Pixel coordinate grounding data:
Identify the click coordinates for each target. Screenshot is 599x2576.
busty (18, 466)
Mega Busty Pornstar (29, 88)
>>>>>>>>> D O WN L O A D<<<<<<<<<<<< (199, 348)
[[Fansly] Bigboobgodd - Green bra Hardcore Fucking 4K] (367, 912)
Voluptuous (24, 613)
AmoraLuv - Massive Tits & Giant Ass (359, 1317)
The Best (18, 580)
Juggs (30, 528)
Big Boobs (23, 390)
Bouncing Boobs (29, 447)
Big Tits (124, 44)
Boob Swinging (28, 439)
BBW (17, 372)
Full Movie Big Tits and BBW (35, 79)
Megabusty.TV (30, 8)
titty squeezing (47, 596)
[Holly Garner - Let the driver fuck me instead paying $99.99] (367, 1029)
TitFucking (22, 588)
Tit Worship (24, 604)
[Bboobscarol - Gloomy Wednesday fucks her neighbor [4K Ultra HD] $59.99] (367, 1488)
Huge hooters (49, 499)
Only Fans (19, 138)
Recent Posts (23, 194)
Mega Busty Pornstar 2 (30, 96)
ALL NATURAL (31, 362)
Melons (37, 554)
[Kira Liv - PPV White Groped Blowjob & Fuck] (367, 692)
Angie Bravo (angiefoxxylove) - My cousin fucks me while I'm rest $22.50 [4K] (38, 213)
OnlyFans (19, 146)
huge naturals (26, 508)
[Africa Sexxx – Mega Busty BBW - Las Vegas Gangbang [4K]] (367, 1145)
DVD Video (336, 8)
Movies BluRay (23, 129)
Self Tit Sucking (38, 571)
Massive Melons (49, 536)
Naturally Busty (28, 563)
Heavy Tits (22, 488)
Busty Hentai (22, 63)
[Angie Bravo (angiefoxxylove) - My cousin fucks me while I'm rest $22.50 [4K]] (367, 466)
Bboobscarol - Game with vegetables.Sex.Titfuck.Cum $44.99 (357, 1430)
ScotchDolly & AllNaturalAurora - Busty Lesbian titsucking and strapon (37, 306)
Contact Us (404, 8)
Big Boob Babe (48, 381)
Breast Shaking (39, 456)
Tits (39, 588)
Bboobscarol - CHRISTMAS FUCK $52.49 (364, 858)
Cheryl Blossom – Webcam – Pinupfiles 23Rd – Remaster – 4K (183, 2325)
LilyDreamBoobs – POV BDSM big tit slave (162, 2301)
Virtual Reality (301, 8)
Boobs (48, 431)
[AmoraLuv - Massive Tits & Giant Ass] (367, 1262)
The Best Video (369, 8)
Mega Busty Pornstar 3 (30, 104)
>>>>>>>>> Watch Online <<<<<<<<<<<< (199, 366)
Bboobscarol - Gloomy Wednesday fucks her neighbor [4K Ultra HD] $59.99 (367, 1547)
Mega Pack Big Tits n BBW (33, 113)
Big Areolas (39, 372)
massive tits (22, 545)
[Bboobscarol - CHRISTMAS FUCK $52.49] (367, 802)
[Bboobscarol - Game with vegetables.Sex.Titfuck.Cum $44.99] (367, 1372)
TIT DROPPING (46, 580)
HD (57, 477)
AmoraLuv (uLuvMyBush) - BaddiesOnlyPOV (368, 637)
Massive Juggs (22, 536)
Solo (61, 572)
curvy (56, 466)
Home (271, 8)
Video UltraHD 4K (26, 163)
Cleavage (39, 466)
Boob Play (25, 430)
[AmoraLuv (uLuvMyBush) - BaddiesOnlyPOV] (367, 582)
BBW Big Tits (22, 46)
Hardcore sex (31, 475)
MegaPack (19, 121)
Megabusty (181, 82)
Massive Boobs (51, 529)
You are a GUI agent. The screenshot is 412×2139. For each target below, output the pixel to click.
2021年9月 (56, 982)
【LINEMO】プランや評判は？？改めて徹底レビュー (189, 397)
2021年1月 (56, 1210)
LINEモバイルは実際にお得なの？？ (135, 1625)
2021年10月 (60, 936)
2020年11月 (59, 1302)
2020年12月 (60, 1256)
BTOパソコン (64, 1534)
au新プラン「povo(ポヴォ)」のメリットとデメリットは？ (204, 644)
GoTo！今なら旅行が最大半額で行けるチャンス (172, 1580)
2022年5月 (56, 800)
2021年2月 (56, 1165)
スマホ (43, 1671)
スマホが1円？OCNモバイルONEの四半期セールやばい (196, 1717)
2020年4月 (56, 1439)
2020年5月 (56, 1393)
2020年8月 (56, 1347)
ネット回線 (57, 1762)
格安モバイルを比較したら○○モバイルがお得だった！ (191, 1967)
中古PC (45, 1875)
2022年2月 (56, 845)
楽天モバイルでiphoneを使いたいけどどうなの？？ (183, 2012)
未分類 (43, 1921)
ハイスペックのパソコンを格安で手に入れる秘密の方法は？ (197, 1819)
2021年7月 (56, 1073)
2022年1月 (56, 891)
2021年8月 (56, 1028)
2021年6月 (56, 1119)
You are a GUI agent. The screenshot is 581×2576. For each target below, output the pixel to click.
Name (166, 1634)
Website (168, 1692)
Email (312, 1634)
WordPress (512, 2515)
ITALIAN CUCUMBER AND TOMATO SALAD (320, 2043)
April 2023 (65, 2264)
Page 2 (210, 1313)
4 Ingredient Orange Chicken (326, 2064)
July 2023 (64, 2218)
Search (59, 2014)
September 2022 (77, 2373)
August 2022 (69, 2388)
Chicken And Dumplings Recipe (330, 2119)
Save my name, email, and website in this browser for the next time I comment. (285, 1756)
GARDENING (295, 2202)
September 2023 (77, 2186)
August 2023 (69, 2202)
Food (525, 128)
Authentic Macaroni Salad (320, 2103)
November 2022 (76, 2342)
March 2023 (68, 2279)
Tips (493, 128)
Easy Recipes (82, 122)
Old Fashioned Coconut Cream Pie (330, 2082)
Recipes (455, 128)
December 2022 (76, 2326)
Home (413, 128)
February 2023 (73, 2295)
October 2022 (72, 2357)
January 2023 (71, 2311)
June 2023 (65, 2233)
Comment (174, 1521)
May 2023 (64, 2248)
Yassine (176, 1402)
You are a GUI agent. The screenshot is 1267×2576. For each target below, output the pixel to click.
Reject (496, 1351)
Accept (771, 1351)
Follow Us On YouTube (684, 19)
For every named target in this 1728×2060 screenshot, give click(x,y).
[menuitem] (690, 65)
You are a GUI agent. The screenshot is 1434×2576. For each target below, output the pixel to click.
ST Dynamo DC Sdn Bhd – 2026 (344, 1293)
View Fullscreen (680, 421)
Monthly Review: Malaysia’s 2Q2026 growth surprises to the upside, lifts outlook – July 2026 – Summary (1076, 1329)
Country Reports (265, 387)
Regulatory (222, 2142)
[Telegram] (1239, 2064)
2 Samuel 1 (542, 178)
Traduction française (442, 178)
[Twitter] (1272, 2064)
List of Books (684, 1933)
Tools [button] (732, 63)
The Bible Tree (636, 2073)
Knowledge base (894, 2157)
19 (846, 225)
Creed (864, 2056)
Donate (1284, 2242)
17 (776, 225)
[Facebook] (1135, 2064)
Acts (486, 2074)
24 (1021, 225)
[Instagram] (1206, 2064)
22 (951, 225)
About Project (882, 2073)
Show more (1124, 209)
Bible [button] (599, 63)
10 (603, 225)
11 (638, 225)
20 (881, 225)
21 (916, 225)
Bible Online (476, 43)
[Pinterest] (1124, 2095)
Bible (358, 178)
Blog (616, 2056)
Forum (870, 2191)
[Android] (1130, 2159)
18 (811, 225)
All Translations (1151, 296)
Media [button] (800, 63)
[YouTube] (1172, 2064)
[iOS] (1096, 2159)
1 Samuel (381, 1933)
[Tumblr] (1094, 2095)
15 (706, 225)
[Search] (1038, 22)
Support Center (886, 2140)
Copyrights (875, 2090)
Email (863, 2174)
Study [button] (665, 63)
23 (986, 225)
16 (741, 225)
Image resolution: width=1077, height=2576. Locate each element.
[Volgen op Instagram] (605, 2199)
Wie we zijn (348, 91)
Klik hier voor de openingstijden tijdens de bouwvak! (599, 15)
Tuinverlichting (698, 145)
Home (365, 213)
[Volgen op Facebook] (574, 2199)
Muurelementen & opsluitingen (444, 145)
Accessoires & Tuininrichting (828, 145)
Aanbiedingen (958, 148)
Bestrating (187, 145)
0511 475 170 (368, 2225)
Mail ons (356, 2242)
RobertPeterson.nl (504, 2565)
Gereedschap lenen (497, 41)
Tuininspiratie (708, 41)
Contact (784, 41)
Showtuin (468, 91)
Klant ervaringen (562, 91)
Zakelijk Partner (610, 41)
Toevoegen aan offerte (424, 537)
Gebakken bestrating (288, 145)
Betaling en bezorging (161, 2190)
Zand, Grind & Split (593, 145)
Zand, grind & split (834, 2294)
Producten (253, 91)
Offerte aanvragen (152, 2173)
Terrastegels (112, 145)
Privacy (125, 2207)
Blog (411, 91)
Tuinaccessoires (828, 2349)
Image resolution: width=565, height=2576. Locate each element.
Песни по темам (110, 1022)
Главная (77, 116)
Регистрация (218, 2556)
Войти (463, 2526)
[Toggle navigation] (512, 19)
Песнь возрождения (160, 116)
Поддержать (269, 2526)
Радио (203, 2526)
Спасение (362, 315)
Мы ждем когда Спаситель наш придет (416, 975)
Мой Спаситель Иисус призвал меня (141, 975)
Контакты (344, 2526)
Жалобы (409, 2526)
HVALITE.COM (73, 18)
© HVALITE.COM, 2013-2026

**Instructions to follow**:
Copying word for word, give each line of the data above from the first one through the line containing "[Holly Garner - Let", and nothing else.

**Response to this exercise**:
Identify the click coordinates for each target. Screenshot is 599x2576.
busty (18, 466)
Mega Busty Pornstar (29, 88)
>>>>>>>>> D O WN L O A D<<<<<<<<<<<< (199, 348)
[[Fansly] Bigboobgodd - Green bra Hardcore Fucking 4K] (367, 912)
Voluptuous (24, 613)
AmoraLuv - Massive Tits & Giant Ass (359, 1317)
The Best (18, 580)
Juggs (30, 528)
Big Boobs (23, 390)
Bouncing Boobs (29, 447)
Big Tits (124, 44)
Boob Swinging (28, 439)
BBW (17, 372)
Full Movie Big Tits and BBW (35, 79)
Megabusty.TV (30, 8)
titty squeezing (47, 596)
[Holly Garner - Let the driver fuck me instead paying $99.99] (367, 1029)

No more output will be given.